Trembling, I drain the last of my cup and rise to refill it, the prick of his stare pressed into me as I do. When I sit across from him once more I feel steadier, more able to think beyond its impossibility.

'If they cannot be killed, if they simply... rise again... how do you propose to defeat them? Surely it cannot be done?'

'There are ways to kill them,' he says. 'And ways to stop them rising again.'

'You've seen it done?'

'I've done it.' There is no pride in his voice, none at all.

'What are these ways?'

'Dragonglass does it. Valyrian steel too,' he reaches to his swordbelt, reflexively, but of course he is unarmed. 'And fire.'

'Dragonglass is almost as rare as Valyrian Steel. How do you propose to weaponise something there is not nearly enough of?'

He nods, as though he has considered this at length. 'I've a friend, a brother from the Nightswatch, gone to The Citadel — to become a maester — he plans to scour the breadth of it for any word of Dragonglass, for any clue to where we might find more of it. And I've given the order for every maester in the north to search their own books and papers for any mention of it — I've told them it's more valuable to us now than gold.  You could order the rest do the same,' he urges.

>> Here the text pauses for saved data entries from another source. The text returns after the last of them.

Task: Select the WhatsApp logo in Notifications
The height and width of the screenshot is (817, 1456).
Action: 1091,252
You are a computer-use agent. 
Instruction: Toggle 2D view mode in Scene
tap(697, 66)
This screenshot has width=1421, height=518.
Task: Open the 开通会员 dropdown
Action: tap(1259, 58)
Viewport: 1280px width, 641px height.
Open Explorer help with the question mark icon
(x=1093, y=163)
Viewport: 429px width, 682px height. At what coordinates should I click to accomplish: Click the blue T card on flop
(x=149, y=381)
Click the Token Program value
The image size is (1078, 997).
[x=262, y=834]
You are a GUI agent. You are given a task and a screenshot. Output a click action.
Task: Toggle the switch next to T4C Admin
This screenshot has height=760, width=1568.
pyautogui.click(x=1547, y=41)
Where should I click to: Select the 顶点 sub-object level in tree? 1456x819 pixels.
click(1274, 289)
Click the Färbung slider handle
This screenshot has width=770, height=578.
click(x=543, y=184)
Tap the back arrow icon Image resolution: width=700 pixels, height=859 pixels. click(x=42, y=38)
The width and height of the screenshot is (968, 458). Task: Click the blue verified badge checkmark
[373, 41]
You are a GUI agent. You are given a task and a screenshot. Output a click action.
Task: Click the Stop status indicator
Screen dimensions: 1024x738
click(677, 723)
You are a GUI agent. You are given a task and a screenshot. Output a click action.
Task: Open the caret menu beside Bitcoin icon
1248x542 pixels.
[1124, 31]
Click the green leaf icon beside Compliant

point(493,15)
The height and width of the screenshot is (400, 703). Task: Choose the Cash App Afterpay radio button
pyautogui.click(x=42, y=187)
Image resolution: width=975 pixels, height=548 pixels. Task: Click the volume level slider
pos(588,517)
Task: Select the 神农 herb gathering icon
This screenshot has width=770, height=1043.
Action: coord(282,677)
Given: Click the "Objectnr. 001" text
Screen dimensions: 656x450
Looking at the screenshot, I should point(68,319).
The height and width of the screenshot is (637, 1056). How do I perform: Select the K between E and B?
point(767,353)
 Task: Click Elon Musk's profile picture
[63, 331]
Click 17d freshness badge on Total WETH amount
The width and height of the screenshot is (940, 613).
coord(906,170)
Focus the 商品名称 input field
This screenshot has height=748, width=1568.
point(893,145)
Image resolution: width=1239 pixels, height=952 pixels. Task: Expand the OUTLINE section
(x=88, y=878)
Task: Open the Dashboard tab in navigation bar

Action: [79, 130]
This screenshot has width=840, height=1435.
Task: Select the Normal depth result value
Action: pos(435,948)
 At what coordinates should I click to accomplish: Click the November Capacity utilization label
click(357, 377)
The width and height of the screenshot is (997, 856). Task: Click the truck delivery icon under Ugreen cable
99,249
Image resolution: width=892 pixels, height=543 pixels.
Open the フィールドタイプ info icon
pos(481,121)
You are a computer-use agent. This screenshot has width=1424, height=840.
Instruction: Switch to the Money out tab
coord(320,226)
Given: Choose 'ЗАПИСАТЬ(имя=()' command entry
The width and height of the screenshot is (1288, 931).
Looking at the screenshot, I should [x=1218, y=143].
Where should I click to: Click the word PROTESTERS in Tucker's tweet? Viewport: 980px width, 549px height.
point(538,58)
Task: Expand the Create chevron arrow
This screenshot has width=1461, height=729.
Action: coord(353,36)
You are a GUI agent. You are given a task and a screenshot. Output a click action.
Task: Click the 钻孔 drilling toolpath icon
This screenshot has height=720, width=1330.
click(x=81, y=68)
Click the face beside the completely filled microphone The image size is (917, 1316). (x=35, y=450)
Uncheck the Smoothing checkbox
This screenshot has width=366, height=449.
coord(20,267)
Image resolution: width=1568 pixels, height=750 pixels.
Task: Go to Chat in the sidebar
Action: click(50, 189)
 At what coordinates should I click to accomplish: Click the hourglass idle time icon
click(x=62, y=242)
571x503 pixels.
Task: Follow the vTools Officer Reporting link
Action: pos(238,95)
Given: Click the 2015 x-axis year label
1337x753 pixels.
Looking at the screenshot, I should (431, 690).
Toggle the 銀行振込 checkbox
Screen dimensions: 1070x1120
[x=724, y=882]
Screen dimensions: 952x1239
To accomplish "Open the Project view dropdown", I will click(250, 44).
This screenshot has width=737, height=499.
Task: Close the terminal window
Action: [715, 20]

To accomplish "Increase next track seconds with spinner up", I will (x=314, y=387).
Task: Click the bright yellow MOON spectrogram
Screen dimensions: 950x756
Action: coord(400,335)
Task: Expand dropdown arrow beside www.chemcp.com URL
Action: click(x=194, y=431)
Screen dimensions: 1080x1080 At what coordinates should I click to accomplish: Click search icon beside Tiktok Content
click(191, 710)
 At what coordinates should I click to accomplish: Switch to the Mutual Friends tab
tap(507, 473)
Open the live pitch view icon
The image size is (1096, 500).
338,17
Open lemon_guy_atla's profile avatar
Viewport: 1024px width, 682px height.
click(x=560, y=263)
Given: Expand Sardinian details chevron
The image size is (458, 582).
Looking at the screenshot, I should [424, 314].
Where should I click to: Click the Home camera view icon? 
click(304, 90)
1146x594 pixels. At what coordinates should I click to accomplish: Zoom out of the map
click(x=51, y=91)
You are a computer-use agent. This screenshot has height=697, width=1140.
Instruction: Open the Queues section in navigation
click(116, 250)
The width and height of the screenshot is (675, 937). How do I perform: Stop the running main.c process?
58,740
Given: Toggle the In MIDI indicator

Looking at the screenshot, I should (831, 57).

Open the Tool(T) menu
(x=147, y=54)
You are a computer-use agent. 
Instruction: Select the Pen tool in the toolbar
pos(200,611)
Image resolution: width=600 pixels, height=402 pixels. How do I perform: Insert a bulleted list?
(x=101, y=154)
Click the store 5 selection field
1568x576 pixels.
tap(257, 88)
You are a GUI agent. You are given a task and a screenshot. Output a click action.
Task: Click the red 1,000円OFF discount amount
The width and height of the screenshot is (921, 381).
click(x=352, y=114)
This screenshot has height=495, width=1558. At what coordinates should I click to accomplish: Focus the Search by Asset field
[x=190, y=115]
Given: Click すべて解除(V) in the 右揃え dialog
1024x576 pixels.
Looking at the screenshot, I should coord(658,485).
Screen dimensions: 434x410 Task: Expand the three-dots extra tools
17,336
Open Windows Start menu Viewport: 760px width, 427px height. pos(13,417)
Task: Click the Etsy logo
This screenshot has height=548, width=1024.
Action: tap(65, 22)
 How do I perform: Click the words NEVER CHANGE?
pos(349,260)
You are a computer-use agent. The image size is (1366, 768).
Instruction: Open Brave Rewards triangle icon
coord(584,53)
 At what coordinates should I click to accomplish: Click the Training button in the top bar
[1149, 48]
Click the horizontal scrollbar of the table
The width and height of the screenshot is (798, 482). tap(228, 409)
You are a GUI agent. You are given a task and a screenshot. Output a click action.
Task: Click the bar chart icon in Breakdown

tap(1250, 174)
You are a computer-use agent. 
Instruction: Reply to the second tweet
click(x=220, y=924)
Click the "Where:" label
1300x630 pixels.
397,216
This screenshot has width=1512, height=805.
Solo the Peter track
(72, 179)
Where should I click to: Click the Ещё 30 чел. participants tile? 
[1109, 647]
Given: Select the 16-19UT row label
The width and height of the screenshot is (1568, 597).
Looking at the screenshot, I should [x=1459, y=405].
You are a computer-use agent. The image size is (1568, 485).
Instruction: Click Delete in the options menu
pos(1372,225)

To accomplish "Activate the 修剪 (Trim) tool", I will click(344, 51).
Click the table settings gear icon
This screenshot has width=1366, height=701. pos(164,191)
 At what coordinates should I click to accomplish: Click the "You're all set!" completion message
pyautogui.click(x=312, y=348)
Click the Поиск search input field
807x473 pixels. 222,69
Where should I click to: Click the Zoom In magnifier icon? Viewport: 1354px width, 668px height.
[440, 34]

'Zīrtys perzys,' I whisper. It causes Jon to cast me a look of bemusement. 'Dragonglass. In High Valyrian it means frozen fire.  Very well,' I refocus my gaze upon him. 'I will charge every maester in the seven kingdoms do as you require. If there is more Dragonglass to be found in this realm, we shall find it.'

'You have my gratitude, your grace.'

I nod. 'I assume these dead men are not able to scale a seven hundred foot wall of ice?'

'I know only that they have not yet tried,' he says bleakly. 'But the Nights Watch's numbers are dwindled, have ever been dwindling. If they do try to scale it, there's not nearly enough men left to hold it. I've sent all I can, but it needs more.'

'How many more?'

He shrugs, a little hopelessly I think. 'Two hundred, maybe three. And the supplies to feed them.'

This is why he's here, meeting you without your advisors or your hand, because he thinks you weak. You are weak. It is your army he wants, not you.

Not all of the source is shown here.